## Exercise brief
Leave out every picture, then transcribe the rest of the listing exactly.

## Data for the task
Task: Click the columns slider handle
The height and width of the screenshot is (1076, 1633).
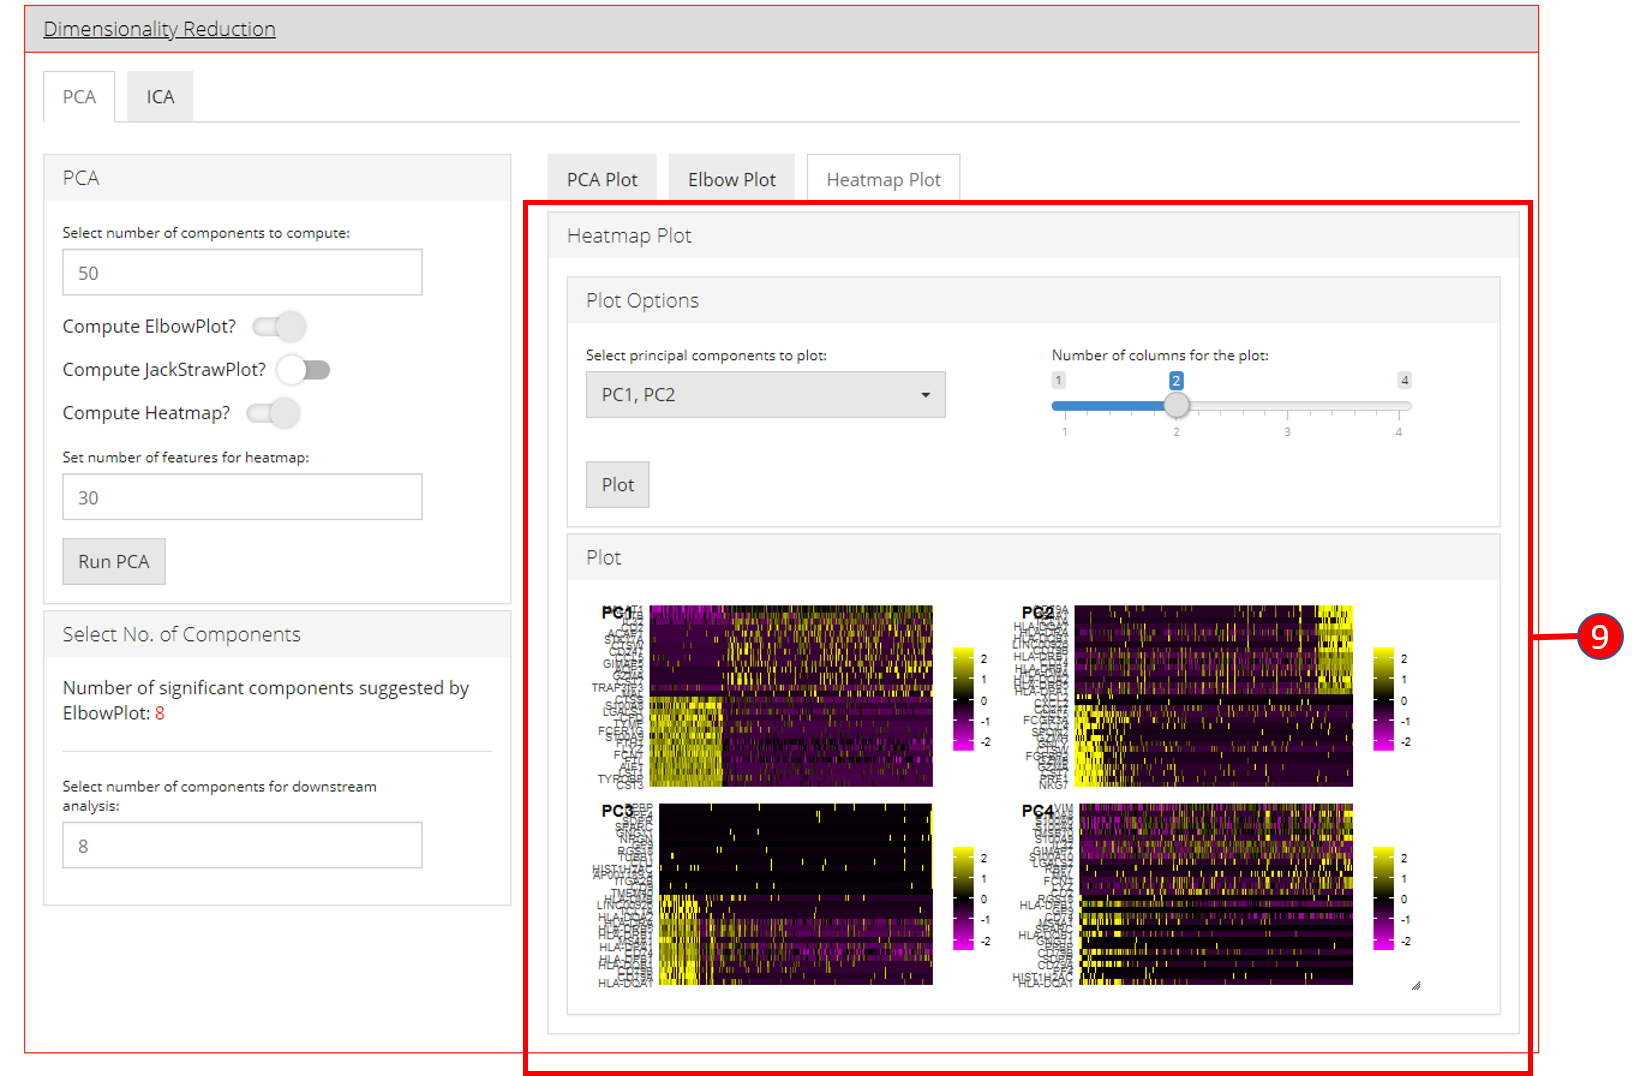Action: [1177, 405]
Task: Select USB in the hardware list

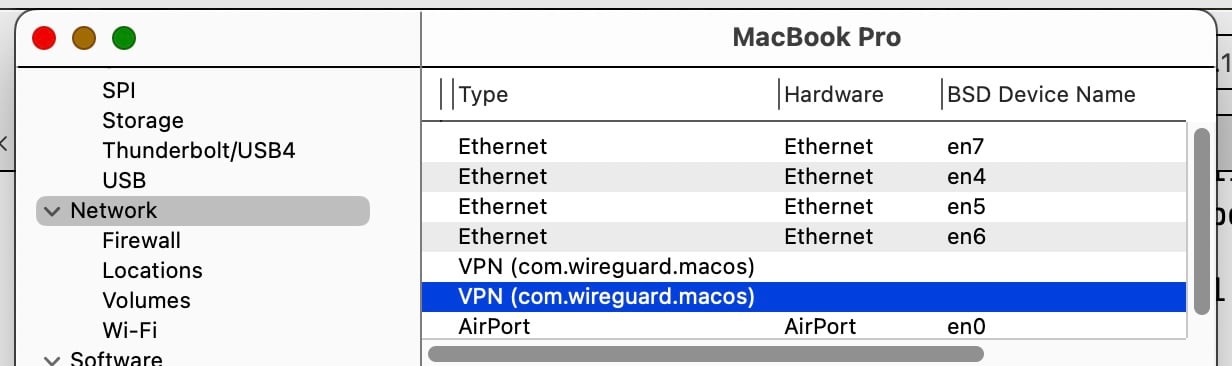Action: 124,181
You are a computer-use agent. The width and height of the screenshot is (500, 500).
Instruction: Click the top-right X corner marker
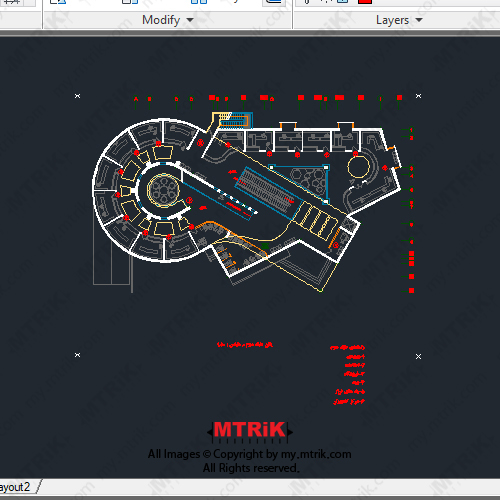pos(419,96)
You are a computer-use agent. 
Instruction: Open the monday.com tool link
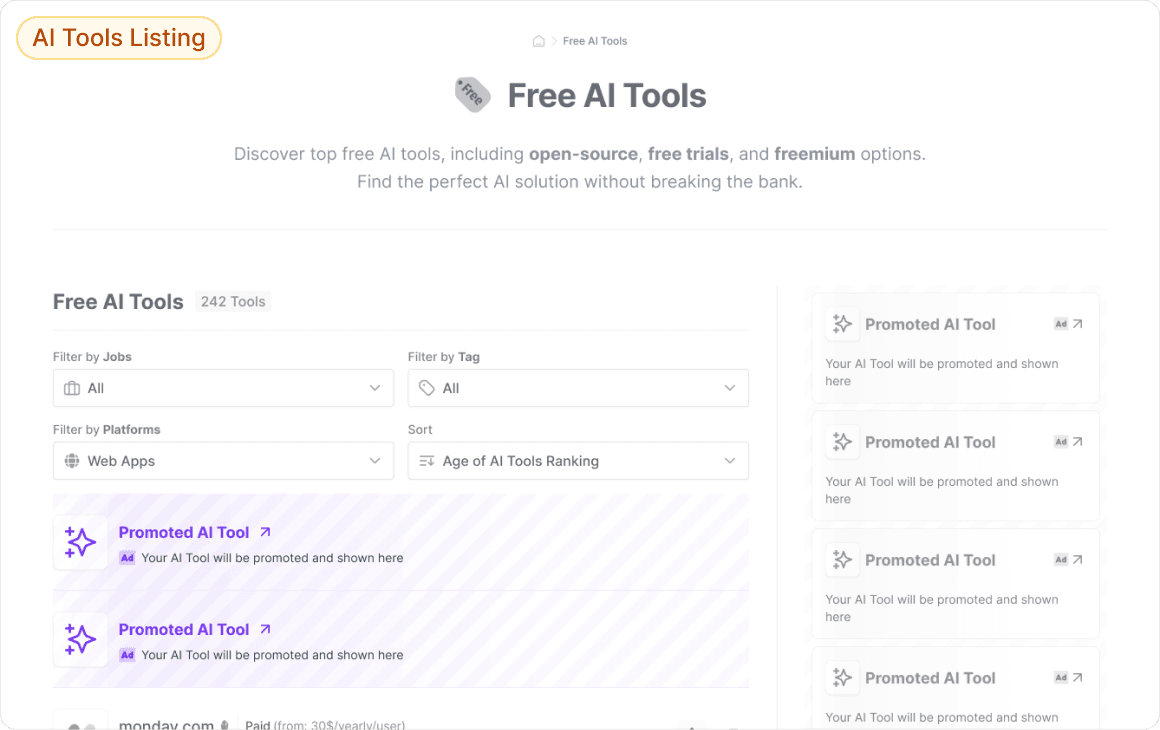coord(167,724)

## Reply
Task: Click the columns slider handle
The height and width of the screenshot is (1076, 1633).
Action: [1177, 405]
Task: Select USB in the hardware list

Action: 124,181
You are a computer-use agent. The width and height of the screenshot is (500, 500).
Instruction: Click the top-right X corner marker
pos(419,96)
You are a computer-use agent. 
Instruction: Open the monday.com tool link
coord(167,724)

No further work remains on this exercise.